======== TEXTO DO DOCUMENTO

É legal quando vemos o STJ reconhecendo o princípio da boa fé objetiva em seus julgados:
Processo
Ag 1183132
Relator(a)
Ministro HAMILTON CARVALHIDO
Data da Publicação
05/10/2009
Decisão
AGRAVO DE INSTRUMENTO Nº 1.183.132 - MG (2009/0078852-1)
RELATOR : MINISTRO HAMILTON CARVALHIDO
AGRAVANTE : MUNICÍPIO DE BELO VALE
ADVOGADO : NEWTON VASCONCELLOS PEREIRA E OUTRO(S)
AGRAVADO : ALAN AUGUSTO REIS DE MOURA
ADVOGADO : ANTÔNIO GERALDO MALTA DE MOURA
DECISÃO
Agravo de instrumento contra inadmissão de recurso especial
interposto pelo Município de Belo Vale, com fundamento no artigo
105, inciso III, alínea "a", da Constituição Federal, impugnando
acórdão da Primeira Câmara Cível do Tribunal de Justiça do Estado de
Minas Gerais, assim ementado:
"ADMINISTRATIVO - CONTRATAÇÃO TEMPORÁRIA IRREGULAR - BOA-FÉ OBJETIVA
- AFASTAMENTO DO ENUNCIADO 363 DO TST - DEVIDAS AS PARCELAS
SALARIAIS. O contrato de trabalho celebrado entre a administração
pública e o servidor deve ater-se às regras insculpidas no artigo
37, II e IX da Constituição Federal. No caso de contratação
irregular, os efeitos do vício serão observados 'ex nunc', pelo que,
tendo sido despendida a força de trabalho do empregado, fará ele jus
às parcelas anteriormente acordadas e garantidas por lei, como
salário dos dias trabalhados e verbas remuneratórias, indenizatórias
e rescisórias. O princípio da boa-fé objetiva deverá ser respeitado,
sendo forçoso reconhecer que é vedado à administração pública
alterar os contornos do acordo anteriormente traçado com fins de
obter vantagem da sua própria conduta irregular." (fl. 116).
(...)
O princípio da boa-fé objetiva é regido por três institutos
distintos, quais sejam: confiança jurídica; venire contra factum
propium e supressio'.

================

INSTRUÇÕES |
1. Transcreva o trecho da decisão do STJ sobre boa-fé objetiva de "É legal quando" até "PEREIRA E OUTRO(S)".
2. Segundo a ementa citada na decisão do STJ sobre boa-fé objetiva, por que o servidor contratado irregularmente tem direito às parcelas salariais?
3. Dê prosseguimento à decisão do STJ sobre boa-fé objetiva a partir do ponto em que o texto termina.

======== DADOS REGISTRADOS

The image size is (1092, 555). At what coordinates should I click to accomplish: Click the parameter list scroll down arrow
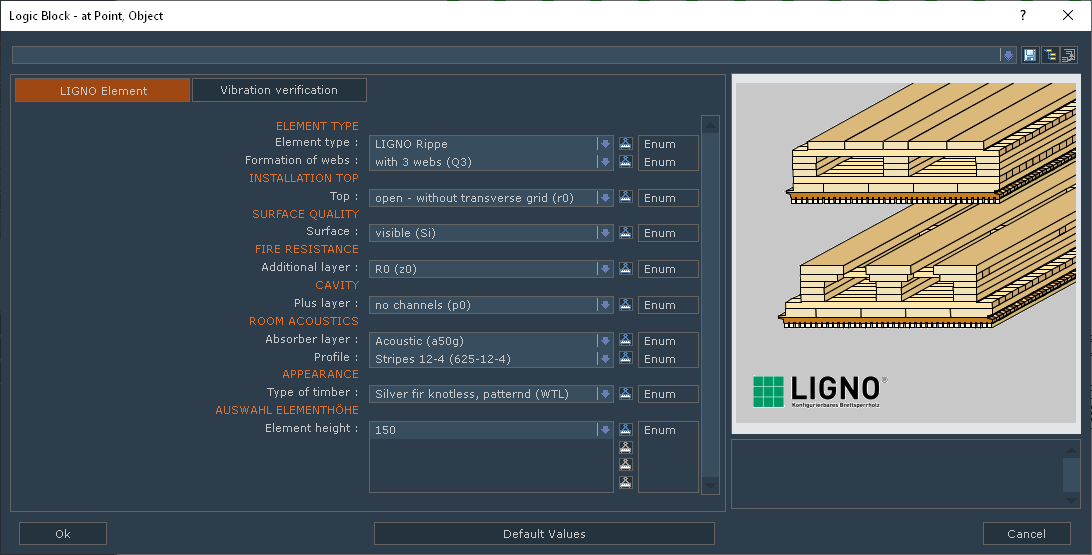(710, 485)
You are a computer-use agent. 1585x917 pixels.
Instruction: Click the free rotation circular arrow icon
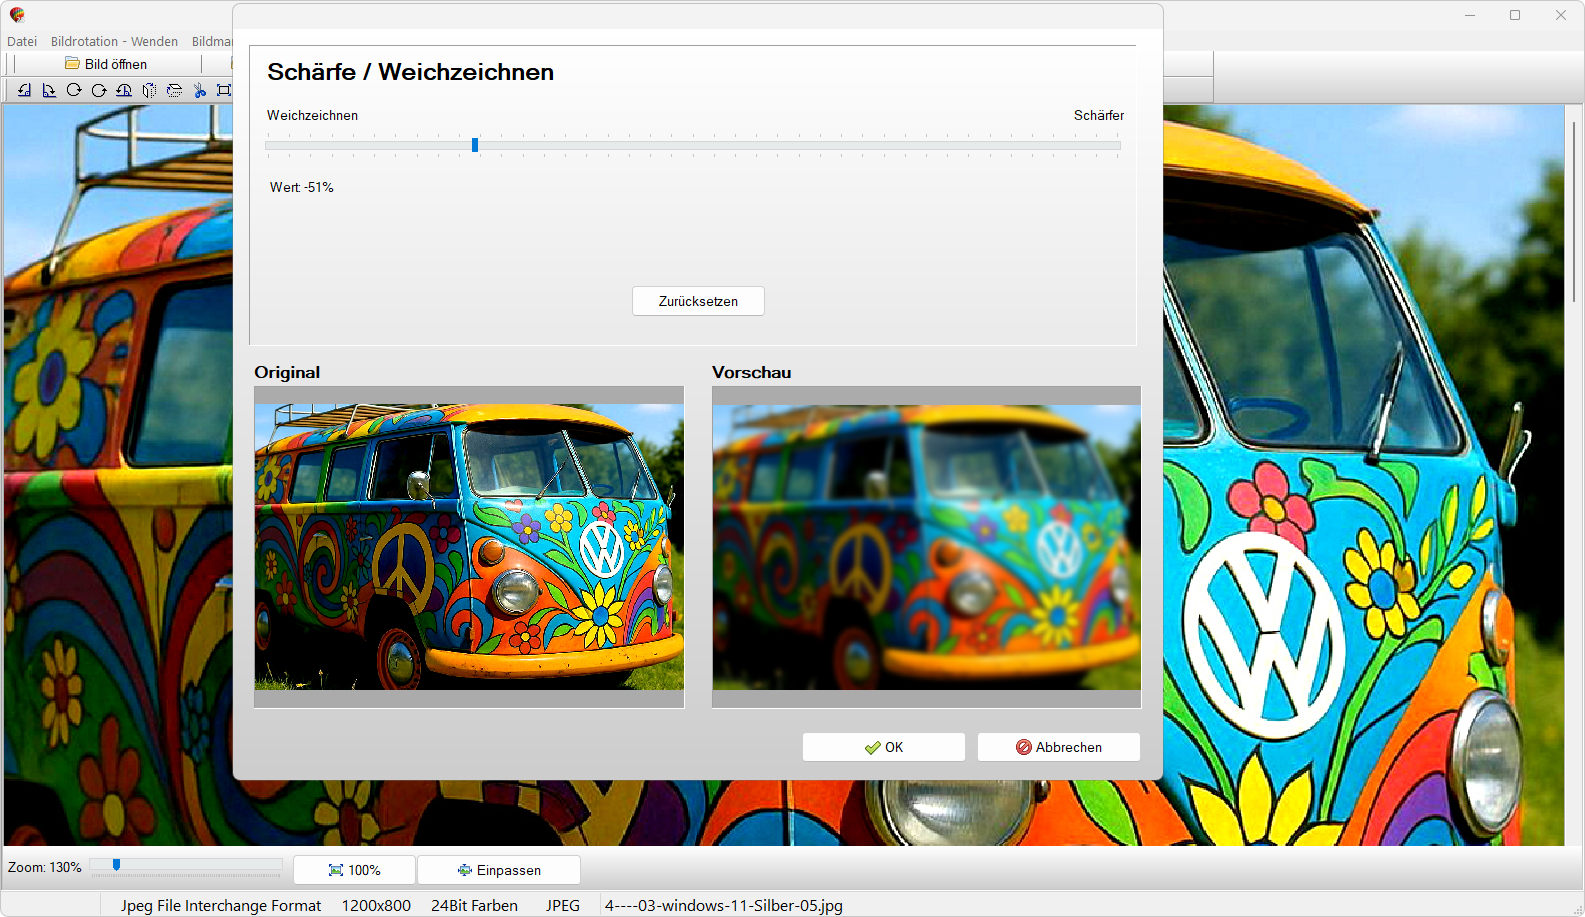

================
======== DADOS REGISTRADOS

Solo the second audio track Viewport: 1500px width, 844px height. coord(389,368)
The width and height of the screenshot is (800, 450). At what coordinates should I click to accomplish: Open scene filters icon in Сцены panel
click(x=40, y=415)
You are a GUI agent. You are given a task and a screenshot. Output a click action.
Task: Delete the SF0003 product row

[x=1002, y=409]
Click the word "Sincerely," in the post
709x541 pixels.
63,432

================
======== DADOS REGISTRADOS

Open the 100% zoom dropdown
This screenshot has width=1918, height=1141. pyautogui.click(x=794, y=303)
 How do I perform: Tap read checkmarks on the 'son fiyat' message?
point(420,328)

================

RESPOSTAS EM ORDEM |
1.
É legal quando vemos o STJ reconhecendo o princípio da boa fé objetiva em seus julgados:
Processo
Ag 1183132
Relator(a)
Ministro HAMILTON CARVALHIDO
Data da Publicação
05/10/2009
Decisão
AGRAVO DE INSTRUMENTO Nº 1.183.132 - MG (2009/0078852-1)
RELATOR : MINISTRO HAMILTON CARVALHIDO
AGRAVANTE : MUNICÍPIO DE BELO VALE
ADVOGADO : NEWTON VASCONCELLOS PEREIRA E OUTRO(S)

2. Na contratação irregular, os efeitos do vício são observados "ex nunc". Como o empregado já despendeu sua força de trabalho, ele faz jus às parcelas anteriormente acordadas e garantidas por lei, como o salário dos dias trabalhados e as verbas remuneratórias, indenizatórias e rescisórias.

3.
A confiança jurídica atende as relações entre a administração e o
administrado, de forma que nas relações entre eles deva prevalecer o
sentimento de segurança, de forma que o contratado acredite que os
moldes de sua contratação apresentam consonância com o sistema
jurídico. Isso significa dizer que quando da celebração do contrato
temporário de trabalho a apelada poderia supor, presumir, que não
havia ilegalidade alguma naquela contratação, mesmo porque foi
proposta pelo próprio Estado.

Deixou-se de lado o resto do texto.